- _Passage_

__________

In 1862, President Lincoln established the United States Department of Agriculture (USDA), which he described to Congress as “the people’s department, in which they feel more directly concerned than in any other.”
Nearly 160 years later, our nation has undergone dramatic growth and seismic shifts, but the USDA endures as an institution. Today the agency not only aims to support the farmers and ranchers who feed our country, but also to strengthen the economy and improve quality of life in all of rural America.
However, a strange development stands at odds with these lofty goals and counter to the agency’s history as a “people’s department.” Over the past 25 years, the USDA has spent hundreds of millions of taxpayer dollars meant for “essential community infrastructure” financing bigger jails in the nation’s smallest communities. This is an example of a justice system that has grown to the point of popping the buttons off its original wardrobe.
The USDA’s Community Facilities Direct Loan and Grant Program was created in the name of offering grants and low-interest loans for infrastructure such as emergency services, hospitals, fire stations and community centers in rural areas. In 1996, decades after the program’s creation, the agency funded its first jail and never looked back, funneling $410 million of agriculture funds to at least 54 counties in 22 states over the ensuing decades. In total, the USDA’s funding for jails has increased by more than 200 percent since 2010. This problem has grown under Democratic and Republican administrations alike.
As Congress turns to spending bills for 2022, appropriators should renew the original commitment to “the people’s department.” America’s rural communities need support for improved infrastructure, education, health care, recreational opportunities and more. Bigger jails and increased incarceration should not be part of the vocabulary of rural development, and Congress must ensure that the Community Facilities programs reflect this.
There is an inextricable link between rising incarceration and economic decline in small communities. While mass incarceration was once a big-city problem, today the nation’s smaller cities and rural communities suffer the highest incarceration rates. Jail incarceration in the nation’s biggest cities declined 23 percent between 1990 and 2019, while rural jail incarceration rose a staggering 222 percent, followed by a 63 percent increase in smaller cities. By the end of 2020, three in five people in jail were incarcerated in smaller cities or rural counties — even after significant jail population reductions in response to the COVID-19 pandemic.

__________

- _Data section_
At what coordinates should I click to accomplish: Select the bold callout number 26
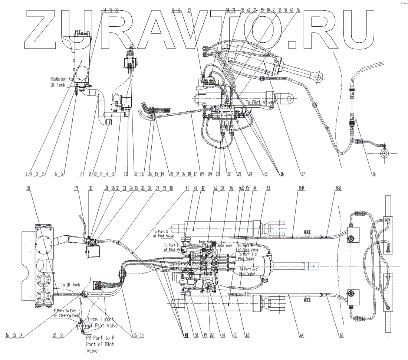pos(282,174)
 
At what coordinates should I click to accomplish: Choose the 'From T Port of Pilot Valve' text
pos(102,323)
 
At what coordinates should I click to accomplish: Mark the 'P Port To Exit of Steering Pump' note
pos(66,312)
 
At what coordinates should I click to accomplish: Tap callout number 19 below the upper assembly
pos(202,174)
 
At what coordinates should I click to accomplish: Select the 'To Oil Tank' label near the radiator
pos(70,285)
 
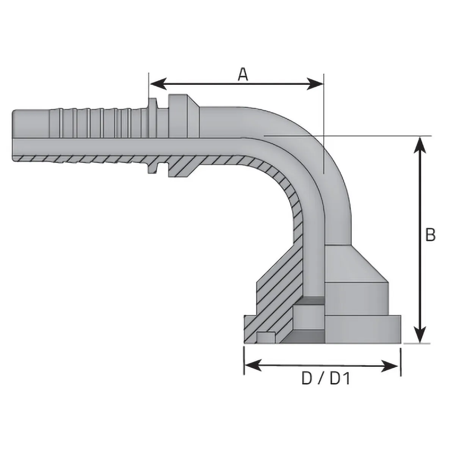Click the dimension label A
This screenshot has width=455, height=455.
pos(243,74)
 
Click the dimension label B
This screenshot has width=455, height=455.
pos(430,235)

__________

- _Explore the material_
(1) According to the passage on USDA jail funding, in what year did the agency fund its first jail?
(2) Carry on the passage on USDA jail funding from its last sentence.

- _Results for each task_
(1) 1996

(2)
This is not the result of big state and federal prisons being sited in small communities, but of poor and mostly unconvicted people being locked up in local jails. Many can’t afford to pay their bail and jails increasingly have become a first-line response to mental health and substance use problems in resource-poor communities.
Incarceration in small town America affects poor and working people of all races, and it’s not making us any safer. Instead, spending time in jail makes people more likely to lose their jobs and housing, strains family relationships, and makes people even more reliant on the public safety net when they are released. High incarceration rates overall weaken communities, and economic decline and increased incarceration are linked to higher rates of drug overdose deaths.
Some USDA-backed jail projects have called for building extra bed space specifically to generate revenue, allowing local jails to incarcerate people on behalf of other counties, the state prison system, or federal authorities. In an era of bipartisan consensus regarding criminal justice reform, federal agencies should not implicitly or explicitly encourage counties to tie their economic futures to incarceration. The USDA simply should not be in the business of building jails.
Jasmine Heiss is the campaign director for the Vera Institute of Justice’s In Our Backyards project, an initiative exploring the shifting geography of mass incarceration. Follow her on Twitter @JasminitaMH.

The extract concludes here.